The Ringer’s Danny Heifetz still believes Wilson is the MVP at the season’s midpoint.

Wilson struggled in Sunday’s loss to the Bills, but one game should not overshadow what he has done this season. … Wilson has dragged Seattle to a 6-2 record and first place in the NFL’s most competitive division. The Seahawks need Wilson to be this good because their defense is an abomination. … Back in the Legion of Boom days, Wilson’s job was to not screw up the game for Seattle’s legendary defense. Now, his job is to clean up the defense’s mess. While many contenders have some other recourse to win games, the Seahawks do not: Either Wilson wins a shoot-out, or Seattle loses.

CBS Sports’ John Breech gave the Seahawks’ showing in Buffalo a D- grade.

Seattle came out of the gate flat both offensively and defensively. As Russell Wilson and company were shut out in the first quarter, the Bills dropped 14 points and never looked back. Wilson seemed to be pressing a number of times throughout the game, specifically when targeting Tyler Lockett. That duo connected on just four of their seven targets for 40 yards. On top of failing to protect Wilson, the Seahawks offense was inefficient on third down (25% conversation rate). While Wilson did commit four turnovers, the Seattle defense couldn’t stop the Bills offense at all, creating even more pressure for the offense to come away with touchdowns on every possession, which is unsustainable. If they don’t fix that defense soon, it could become a fatal flaw.


Yahoo Sports’ Frank Schwab wrote that Wilson’s grip on MVP could be slipping, although it’s not his fault.

Sunday was an example of the Seahawks’ shortcomings. … Everyone looks good against the Seahawks defense this season. A couple weeks ago Wilson was the runaway favorite to win MVP, and he still could win it, but if the Seahawks start to lose games voters will move on to other fun stories. Even if it’s not all his fault. Wilson wasn’t perfect Sunday, or even close to it. He threw a bad interception into the end zone. He lost a fumble. He still made plays, but he has no margin for error because Seattle hasn’t done enough to put a better roster around him.

In this week’s MMQB, Sports Illustrated’s Albert Breer wrote that “it’s bizarre to see a Pete Carroll defense in Seattle and recognize that it’s giving another team a ‘get well’ spot on the schedule.”

Seattle infused Carlos Dunlap into the lineup in Buffalo, and brought Jamal Adams back into it, and the Seahawks allowed more point than they have all year. I don’t know how fixable this is. The talent isn’t what it once was on that side of the ball, but it isn’t this bad. And they’ve had injuries (Marquise Blair and Bruce Irvin are out for the year, Adams and Shaquill Griffin missed time), but it’s not like that’s enough to account for Seattle being 32nd in total defense. So for now, it’s on Wilson to win games for them, and buy time for the defense to find itself. And if it doesn’t find itself? History tells us that would probably mean a quick end to the season in January.

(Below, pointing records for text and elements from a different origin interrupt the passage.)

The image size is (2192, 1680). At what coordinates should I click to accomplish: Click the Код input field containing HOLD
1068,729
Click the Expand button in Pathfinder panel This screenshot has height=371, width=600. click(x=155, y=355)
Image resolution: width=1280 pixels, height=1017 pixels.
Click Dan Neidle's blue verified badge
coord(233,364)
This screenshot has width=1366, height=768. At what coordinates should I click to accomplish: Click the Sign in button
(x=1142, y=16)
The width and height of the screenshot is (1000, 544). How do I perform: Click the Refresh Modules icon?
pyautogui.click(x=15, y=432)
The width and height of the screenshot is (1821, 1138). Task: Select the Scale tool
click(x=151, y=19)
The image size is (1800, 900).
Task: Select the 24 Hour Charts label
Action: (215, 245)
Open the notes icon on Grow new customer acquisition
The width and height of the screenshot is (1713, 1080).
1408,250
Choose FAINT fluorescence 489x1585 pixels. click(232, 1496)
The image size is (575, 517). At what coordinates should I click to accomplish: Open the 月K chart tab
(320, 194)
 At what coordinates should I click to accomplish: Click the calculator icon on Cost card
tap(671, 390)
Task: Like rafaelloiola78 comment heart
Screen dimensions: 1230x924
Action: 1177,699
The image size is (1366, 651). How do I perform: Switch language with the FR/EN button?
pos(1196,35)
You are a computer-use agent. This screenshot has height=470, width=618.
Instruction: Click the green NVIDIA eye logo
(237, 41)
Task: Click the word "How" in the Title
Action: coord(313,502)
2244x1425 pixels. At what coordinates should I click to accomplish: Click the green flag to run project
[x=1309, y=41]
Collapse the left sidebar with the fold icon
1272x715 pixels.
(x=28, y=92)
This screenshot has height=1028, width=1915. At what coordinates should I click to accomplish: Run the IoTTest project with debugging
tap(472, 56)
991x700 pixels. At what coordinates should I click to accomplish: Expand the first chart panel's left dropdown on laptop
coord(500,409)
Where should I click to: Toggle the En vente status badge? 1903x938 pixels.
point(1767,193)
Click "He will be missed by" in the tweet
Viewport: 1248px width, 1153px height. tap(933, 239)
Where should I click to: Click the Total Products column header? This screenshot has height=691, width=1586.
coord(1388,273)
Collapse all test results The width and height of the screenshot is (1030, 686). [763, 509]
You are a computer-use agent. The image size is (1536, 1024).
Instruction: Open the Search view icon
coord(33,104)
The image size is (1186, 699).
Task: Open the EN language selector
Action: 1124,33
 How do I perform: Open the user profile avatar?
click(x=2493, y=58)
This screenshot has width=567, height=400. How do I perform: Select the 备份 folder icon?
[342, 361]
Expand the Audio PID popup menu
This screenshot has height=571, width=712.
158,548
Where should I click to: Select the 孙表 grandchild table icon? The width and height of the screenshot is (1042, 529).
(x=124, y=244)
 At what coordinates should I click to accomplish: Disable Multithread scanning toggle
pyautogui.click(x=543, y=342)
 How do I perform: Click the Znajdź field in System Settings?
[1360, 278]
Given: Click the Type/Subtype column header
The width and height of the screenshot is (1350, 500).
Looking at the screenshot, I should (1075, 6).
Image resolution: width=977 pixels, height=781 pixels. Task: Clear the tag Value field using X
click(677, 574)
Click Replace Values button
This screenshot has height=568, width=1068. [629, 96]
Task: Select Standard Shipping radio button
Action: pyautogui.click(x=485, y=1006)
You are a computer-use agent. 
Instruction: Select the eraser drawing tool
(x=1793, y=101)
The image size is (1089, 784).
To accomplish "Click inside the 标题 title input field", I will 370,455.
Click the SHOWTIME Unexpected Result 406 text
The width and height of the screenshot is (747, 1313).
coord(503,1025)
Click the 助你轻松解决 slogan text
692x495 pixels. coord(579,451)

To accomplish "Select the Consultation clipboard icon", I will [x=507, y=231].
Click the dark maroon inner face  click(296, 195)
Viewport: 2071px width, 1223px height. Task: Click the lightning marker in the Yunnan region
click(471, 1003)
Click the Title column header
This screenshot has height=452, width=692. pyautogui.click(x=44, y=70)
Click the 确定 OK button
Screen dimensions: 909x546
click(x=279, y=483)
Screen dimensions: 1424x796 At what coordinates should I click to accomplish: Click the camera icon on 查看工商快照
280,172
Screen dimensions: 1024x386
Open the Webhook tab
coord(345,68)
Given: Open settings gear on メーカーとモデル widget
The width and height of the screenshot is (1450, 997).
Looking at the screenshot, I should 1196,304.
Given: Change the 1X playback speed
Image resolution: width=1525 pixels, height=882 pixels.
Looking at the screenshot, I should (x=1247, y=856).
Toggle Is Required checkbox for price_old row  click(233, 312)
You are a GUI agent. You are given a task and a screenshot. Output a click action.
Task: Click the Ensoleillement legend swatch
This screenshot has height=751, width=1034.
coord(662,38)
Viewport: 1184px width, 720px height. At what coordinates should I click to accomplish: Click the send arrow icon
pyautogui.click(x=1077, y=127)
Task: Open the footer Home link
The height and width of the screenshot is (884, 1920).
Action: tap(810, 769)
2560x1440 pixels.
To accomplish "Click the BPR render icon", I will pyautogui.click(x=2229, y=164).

NBC Sports’ Peter King is glad he doesn’t have to vote for MVP yet.

I think I’m glad I don’t have to vote for MVP today. Went into Sunday liking Russell Wilson narrowly. He didn’t play well Sunday in Buffalo, and Patrick Mahomes and Aaron Rodgers were great, and Ben Roethlisberger survived a bum knee to brawl out a win in Dallas, and maybe Josh Allen and Dalvin Cook will get in the race. Kyler? Brady? Brees? There’s no clear favorite right now.

One of Sports Illustrated’s Gary Grambling’s Week 9 takeaways was Josh Allen outdueling Wilson.

The gap in quarterback play in this one was enormous, with Allen simply outclassing Russell Wilson. Allen will have his ups and downs, but right now he’s the reason a team with an underperforming defense is sitting at 7-2 and just depantsed the presumptive MVP favorite.